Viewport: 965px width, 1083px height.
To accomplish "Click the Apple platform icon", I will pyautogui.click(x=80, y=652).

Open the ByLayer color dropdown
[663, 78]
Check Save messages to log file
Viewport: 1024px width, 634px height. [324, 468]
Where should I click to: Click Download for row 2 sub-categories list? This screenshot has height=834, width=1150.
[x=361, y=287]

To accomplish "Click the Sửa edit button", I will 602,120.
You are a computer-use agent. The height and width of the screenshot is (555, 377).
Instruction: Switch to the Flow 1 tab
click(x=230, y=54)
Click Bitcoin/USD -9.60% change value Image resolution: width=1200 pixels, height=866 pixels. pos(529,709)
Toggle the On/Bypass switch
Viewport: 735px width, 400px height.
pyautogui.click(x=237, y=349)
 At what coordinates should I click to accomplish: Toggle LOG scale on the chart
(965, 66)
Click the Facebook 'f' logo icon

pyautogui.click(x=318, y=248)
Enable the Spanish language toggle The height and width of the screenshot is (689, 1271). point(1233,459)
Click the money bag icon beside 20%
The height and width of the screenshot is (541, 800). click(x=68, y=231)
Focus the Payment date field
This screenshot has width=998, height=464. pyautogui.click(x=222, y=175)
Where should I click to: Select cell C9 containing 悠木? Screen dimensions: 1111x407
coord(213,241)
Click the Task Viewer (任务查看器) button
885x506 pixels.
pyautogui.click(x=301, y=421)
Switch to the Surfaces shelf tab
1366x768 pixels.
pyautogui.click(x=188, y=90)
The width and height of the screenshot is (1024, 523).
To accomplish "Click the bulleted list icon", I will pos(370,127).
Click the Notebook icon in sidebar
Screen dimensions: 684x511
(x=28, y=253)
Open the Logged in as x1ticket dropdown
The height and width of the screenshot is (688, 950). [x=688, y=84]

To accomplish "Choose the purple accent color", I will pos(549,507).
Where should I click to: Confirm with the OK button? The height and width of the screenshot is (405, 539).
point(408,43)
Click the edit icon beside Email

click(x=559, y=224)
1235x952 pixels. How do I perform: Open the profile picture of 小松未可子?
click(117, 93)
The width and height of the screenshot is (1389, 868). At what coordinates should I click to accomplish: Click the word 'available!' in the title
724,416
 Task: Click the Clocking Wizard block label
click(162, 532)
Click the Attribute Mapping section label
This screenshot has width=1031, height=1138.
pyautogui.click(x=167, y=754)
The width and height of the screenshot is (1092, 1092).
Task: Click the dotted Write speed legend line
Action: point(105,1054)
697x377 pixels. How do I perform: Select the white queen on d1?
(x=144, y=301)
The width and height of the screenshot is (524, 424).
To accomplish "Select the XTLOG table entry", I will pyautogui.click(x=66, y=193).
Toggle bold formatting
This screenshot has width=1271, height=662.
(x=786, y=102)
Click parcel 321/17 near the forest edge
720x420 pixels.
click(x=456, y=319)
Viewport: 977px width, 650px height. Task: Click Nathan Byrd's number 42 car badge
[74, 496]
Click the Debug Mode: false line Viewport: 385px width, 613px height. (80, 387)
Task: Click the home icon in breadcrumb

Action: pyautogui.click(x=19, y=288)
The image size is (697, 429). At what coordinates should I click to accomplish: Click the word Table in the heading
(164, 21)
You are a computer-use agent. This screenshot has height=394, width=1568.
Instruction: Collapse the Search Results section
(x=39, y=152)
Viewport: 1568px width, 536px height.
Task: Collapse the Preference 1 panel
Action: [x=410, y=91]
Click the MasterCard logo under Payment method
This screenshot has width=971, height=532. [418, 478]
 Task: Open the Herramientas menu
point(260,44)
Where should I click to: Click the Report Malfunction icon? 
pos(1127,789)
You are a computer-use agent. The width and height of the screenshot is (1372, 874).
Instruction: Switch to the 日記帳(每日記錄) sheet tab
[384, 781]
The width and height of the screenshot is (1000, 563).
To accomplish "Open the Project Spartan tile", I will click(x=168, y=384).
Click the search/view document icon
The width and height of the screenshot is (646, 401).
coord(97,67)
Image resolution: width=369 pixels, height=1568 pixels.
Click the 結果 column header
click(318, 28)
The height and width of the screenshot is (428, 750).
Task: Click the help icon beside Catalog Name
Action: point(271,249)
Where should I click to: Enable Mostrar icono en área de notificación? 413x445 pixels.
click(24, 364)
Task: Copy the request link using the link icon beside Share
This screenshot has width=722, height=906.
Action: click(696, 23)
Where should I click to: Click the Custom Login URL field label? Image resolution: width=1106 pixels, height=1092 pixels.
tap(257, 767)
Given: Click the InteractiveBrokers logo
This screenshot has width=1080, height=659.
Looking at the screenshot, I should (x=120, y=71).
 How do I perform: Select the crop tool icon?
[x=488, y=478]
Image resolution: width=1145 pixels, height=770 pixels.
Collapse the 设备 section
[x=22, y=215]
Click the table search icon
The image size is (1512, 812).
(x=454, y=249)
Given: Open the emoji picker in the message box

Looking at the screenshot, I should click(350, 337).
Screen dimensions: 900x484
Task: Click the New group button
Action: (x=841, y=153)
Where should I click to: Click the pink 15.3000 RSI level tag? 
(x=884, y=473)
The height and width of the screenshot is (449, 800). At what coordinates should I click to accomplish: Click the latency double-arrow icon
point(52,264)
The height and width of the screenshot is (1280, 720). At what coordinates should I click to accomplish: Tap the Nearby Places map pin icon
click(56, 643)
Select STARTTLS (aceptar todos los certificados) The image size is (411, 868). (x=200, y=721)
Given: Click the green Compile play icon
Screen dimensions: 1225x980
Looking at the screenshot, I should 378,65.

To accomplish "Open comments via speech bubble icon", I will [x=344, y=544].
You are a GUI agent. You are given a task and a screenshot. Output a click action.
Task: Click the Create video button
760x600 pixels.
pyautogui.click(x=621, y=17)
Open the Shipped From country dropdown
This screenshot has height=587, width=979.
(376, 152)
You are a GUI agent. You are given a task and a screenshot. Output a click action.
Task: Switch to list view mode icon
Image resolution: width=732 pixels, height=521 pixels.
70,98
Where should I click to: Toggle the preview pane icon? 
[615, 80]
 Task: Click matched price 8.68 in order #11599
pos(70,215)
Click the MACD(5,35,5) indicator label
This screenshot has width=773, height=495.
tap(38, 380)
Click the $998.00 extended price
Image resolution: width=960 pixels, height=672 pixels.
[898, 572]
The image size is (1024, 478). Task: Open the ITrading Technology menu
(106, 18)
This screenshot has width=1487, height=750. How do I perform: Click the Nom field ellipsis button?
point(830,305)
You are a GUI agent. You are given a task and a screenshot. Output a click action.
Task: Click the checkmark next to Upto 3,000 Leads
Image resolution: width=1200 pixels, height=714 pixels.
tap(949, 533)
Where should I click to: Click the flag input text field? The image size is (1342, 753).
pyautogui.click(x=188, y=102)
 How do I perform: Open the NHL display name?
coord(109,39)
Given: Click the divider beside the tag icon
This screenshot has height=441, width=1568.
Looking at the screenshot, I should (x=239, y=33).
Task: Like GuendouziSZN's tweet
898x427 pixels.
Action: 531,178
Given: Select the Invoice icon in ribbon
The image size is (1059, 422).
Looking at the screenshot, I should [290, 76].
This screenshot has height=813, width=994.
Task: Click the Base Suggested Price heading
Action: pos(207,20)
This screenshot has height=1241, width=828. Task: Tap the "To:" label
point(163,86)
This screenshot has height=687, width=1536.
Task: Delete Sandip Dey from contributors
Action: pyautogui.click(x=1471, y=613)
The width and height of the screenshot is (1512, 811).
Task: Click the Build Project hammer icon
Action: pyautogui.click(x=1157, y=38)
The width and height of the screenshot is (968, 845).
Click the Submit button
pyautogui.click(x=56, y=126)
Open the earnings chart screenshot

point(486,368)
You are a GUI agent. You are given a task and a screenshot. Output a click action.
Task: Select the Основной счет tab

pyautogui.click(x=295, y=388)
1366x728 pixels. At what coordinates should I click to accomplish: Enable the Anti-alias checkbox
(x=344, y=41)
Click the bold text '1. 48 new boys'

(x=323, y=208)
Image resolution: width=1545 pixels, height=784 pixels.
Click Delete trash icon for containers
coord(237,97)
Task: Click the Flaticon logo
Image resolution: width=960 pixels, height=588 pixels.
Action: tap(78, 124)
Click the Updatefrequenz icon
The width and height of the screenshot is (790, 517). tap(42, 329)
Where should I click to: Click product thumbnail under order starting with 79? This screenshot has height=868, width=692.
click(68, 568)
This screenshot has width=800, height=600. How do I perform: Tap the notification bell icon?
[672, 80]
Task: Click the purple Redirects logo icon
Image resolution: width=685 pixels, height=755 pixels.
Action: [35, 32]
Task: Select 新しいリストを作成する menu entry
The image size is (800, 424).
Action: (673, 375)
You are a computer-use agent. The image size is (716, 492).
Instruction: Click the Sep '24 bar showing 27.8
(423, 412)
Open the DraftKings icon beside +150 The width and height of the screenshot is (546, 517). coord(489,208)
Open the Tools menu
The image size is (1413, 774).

####################

### [EXERCISE GOAL]
Your answer should consist of the lines from the material that contain "purple".

### [EXERCISE ANSWER]
To accomplish "Choose the purple accent color", I will pos(549,507).
Task: Click the purple Redirects logo icon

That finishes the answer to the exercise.